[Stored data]

:::

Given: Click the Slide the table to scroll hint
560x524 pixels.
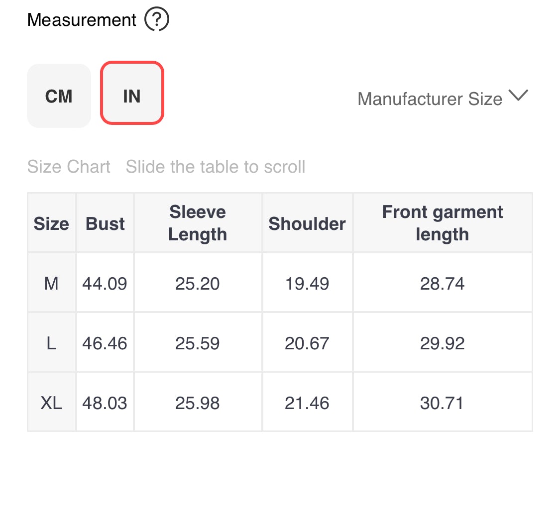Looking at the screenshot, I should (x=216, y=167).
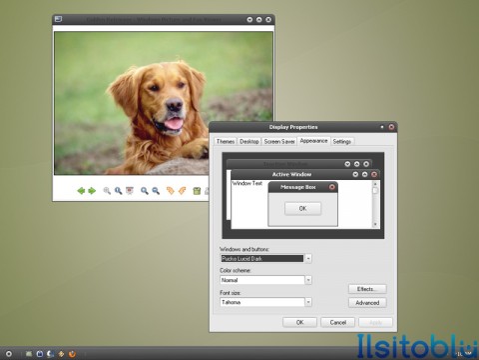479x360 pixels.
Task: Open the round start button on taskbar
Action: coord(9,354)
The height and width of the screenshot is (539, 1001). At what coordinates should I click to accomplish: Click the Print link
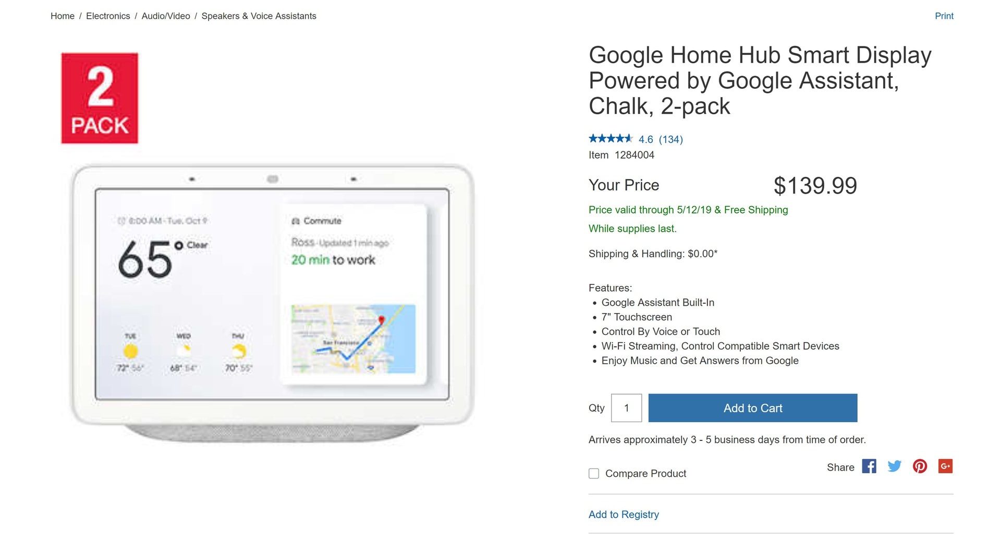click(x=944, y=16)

:::

» Work request
Pictures are not part of the copy. Extract exactly the lines from the line containing "560x524 pixels." through the final line of the entries above, both included.

» Reply to the exercise
560x524 pixels.
Looking at the screenshot, I should (x=216, y=167).
479x360 pixels.
Task: Open the round start button on taskbar
Action: coord(9,354)
The height and width of the screenshot is (539, 1001). At what coordinates should I click to accomplish: Click the Print link
click(x=944, y=16)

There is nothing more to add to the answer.